O ministro da Economia, Paulo Guedes, afirmou ontem em entrevista à Jovem Pan News que o reajuste de policiais estava previsto na reforma administrativa e que alertou o presidente de que outras categorias iriam querer caso insistisse no aumento a policiais.

— O funcionalismo merece o aumento, tem que ter o aumento. Só que nós estamos esbarrando no teto e é ano de eleição. Se nós tentarmos dar o aumento agora, a gente podes e chocar coma lei eleitoral —afirmou.

A concessão de reajuste linear considera a visão jurídica. No início deste ano, em consultas informais feitas por auxiliares de Bolsonaro, ministros do Supremo Tribunal Federal (STF) avisaram que conceder reajustes salariais para categorias específicas, como a de policiais federais, pode desencadear ações na Corte cobrando o mesmo tratamento para todos os servidores. O alerta dos ministros do STF ao governo é o de que o Supremo pode obrigar o “alinhamento” do tratamento dado a uma categoria às demais carreiras do Executivo, após dois anos de reajustes suspensos.

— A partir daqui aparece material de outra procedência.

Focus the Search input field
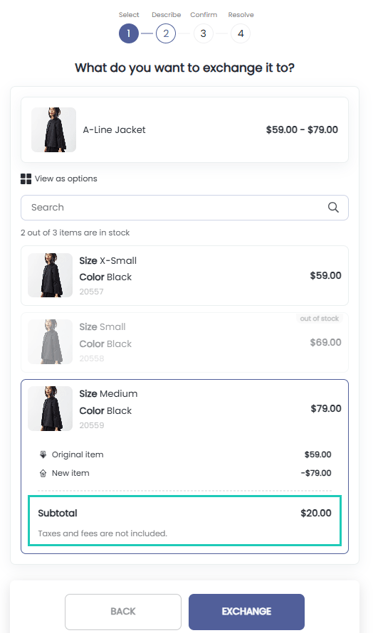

Ou seja, mesmo que a decisão de Bolsonaro seja a de conceder o reajuste apenas a policiais, o governo pode ser obrigado a dar aumentos a várias categorias, elevando o impacto fiscal da medida. O alerta foi levado por auxiliares ao próprio Bolsonaro.

INDEFINIÇÃO NO GOVERNO

A possibilidade de concessão de um reajuste de R$ 400 se insere em um histórico de idas e vindas de Bolsonaro em relação ao aumento para os servidores públicos. Os funcionários de União, estados e municípios passaram dois anos (2020 e 2021) sem reajustes, como contrapartida imposta ao aumento de gastos decorrentes da pandemia de Covid-19.

Com o fim dessa restrição, Bolsonaro foi o primeiro a falar da possibilidade de aumentos neste ano. A primeira vez que ele tratou do assunto foi em novembro do ano passado, quando prometeu conceder reajustes caso o Congresso aprovasse a proposta de emenda à Constituição (PEC) que alterou o pagamento de precatórios (despesas do governo decorrentes de decisões judiciais). Essa PEC também alterou o teto de gastos, abrindo um espaço de mais de R$ 100 bilhões para gastos neste ano.

A promessa de Bolsonaro gerou reação no Senado, já que a ideia original da PEC era a de abrir espaço apenas para o Auxílio Brasil de R$ 400. Com a reação negativa, o presidente deixou de falar em um reajuste linear, mas manteve a intenção de dar aumentos ao menos para os policiais. Integrantes da PF,da PRF e do Depen são algumas das principais bases eleitorais de Bolsonaro, na avaliação do governo.

O presidente se empenhou pessoalmente para reservar R$ 1,9 bilhão no Orçamento de 2022, com vistas a conceder os reajustes a policiais, embora até agora não tenha formalizado os aumentos. Essa posição de Bolsonaro gerou reação de outras categorias, como da Receita Federal e do Banco Central, que iniciaram um movimento de entrega de cargos e paralisações.